Continue the text about the Rosa Parks exhibition from where it stops.

**Document section:**
..........

Rosa Parks Revealed.

AuthorTerek, Donna
PositionUSA YESTERDAY - "Rosa Parks: In Her Own Words" exhibition

ROSA PARKS, the civil rights icon made famous for her refusal to give up her seat to a white man on a city bus in Montgomery, Ala., in December 1955, often is mischaracterized as a quiet seamstress, with little attention paid to her full life story. A Library of Congress exhibition, "Rosa Parks: In Her Own Words," reveals the real Parks--a seasoned activist with a militant spirit forged over decades of challenging inequality and injustice.

This is the first exhibition of the Rosa Parks Collection, which includes her personal writings, reflections, photographs, records, and memorabilia. The collection was placed on loan with the Library in 2014 and became a permanent gift in 2016.

"Rosa Parks: In Her Own Words" immerses visitors in Parks' words, reflections, handwritten notes, and photographs from throughout her life, allowing her to tell her own story. Four sections of the exhibition explore Parks' early life and activism; the Montgomery bus boycott; the fallout from Parks' arrest for her family and their move to Detroit; and the global impact of her life.

..........

**Information given:**
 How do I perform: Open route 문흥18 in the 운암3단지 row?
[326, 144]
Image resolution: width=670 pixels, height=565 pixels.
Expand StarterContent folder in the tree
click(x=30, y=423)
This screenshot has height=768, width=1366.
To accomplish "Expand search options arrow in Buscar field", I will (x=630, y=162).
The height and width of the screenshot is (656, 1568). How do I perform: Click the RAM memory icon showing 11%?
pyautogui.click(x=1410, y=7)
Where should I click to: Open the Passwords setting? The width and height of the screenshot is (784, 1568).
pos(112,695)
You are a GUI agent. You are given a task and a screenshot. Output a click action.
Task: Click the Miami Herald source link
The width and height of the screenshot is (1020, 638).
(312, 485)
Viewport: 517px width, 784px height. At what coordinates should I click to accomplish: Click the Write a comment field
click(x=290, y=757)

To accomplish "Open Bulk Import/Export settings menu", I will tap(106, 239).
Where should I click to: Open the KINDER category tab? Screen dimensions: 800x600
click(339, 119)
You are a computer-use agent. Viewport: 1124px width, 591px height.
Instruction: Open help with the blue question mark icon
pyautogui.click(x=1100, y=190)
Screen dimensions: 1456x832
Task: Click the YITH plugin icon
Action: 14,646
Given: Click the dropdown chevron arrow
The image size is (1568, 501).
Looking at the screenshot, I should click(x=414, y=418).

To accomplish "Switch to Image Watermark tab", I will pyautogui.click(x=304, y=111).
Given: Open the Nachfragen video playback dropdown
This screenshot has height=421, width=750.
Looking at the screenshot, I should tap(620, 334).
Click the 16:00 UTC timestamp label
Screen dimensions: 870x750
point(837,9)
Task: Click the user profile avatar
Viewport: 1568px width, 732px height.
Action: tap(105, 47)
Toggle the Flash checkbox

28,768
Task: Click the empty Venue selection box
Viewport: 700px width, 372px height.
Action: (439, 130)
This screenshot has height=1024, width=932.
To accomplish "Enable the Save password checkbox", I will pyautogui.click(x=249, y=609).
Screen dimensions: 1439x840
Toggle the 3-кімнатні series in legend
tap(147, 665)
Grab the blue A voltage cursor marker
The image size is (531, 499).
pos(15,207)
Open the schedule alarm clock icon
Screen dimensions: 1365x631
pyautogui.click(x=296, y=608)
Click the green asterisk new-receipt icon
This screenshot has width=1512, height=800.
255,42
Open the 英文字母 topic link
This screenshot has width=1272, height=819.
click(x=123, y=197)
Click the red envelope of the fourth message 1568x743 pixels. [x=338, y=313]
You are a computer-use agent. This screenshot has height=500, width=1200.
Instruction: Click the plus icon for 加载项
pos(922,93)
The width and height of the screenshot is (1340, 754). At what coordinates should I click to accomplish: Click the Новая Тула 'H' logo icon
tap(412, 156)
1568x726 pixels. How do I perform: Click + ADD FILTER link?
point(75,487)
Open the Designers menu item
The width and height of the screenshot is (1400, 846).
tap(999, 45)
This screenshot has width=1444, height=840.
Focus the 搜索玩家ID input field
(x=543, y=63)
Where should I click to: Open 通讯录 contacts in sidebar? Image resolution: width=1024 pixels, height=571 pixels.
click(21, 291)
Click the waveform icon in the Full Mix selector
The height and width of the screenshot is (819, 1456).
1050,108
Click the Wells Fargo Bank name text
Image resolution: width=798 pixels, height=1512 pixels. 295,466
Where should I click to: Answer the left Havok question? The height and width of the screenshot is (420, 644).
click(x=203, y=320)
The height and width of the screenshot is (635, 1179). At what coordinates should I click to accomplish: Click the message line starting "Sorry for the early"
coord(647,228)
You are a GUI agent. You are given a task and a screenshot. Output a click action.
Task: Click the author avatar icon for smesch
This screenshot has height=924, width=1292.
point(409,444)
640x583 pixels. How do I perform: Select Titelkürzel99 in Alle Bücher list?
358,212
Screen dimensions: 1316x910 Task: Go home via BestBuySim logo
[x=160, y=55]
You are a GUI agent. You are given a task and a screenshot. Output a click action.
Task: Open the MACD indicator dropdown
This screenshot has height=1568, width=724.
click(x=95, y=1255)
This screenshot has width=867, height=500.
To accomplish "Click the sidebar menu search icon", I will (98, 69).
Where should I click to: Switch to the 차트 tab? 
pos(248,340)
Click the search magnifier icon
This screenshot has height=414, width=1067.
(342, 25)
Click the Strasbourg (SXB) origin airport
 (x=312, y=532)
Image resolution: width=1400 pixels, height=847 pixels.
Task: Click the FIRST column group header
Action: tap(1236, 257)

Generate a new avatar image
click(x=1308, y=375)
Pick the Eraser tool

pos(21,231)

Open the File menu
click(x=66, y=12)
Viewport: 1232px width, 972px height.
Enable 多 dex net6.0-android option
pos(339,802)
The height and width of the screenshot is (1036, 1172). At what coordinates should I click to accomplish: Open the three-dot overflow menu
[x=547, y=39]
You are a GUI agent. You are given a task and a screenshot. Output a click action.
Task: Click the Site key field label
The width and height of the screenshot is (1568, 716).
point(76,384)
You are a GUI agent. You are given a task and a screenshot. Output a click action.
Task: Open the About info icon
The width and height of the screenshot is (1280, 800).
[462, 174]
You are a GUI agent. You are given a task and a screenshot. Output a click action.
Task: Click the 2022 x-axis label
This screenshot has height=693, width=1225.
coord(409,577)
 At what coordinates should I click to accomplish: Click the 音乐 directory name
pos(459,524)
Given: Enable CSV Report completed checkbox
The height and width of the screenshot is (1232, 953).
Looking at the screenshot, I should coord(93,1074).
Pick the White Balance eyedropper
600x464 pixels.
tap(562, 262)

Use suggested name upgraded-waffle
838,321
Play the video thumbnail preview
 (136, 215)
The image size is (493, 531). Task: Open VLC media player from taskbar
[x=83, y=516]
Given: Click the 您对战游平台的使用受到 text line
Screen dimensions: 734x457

..........

**Result for this exercise:**
"Rosa Parks lived a life dedicated to equal rights and social justice, and she helped change the country with the example she set," says Librarian of Congress Carla Hayden. "Our new exhibition is an important milestone for Rosa Parks to tell her story for new generations through her own words and pictures...."

Born and reared in Alabama during the Jim Crow era of legally mandated segregation, Rosa Louise McCauley was taught by her grandfather "never to accept mistreatment." She married Raymond Parks, a charter member of the National Association for the Advancement of Colored People branch in Montgomery, Ala., in 1932, and together they were early activists for racial equality. They would organize to free the Scottsboro Boys in the 1930s. In 1943, Parks became the secretary of the Montgomery NAACP, and the branch focused on voter registration and cases of racial violence and discrimination.

After the bus incident, she was punished with death threats, unemployment, and poverty, but remained committed to the struggle for social justice. Throughout her life, Parks would advocate for civil rights, workers' rights, women's rights, prisoners' rights, and black youth, and she spoke out against apartheid and other injustices around the world.

Highlights from the exhibition include:

* The Parks' family Bible, which is being exhibited for the...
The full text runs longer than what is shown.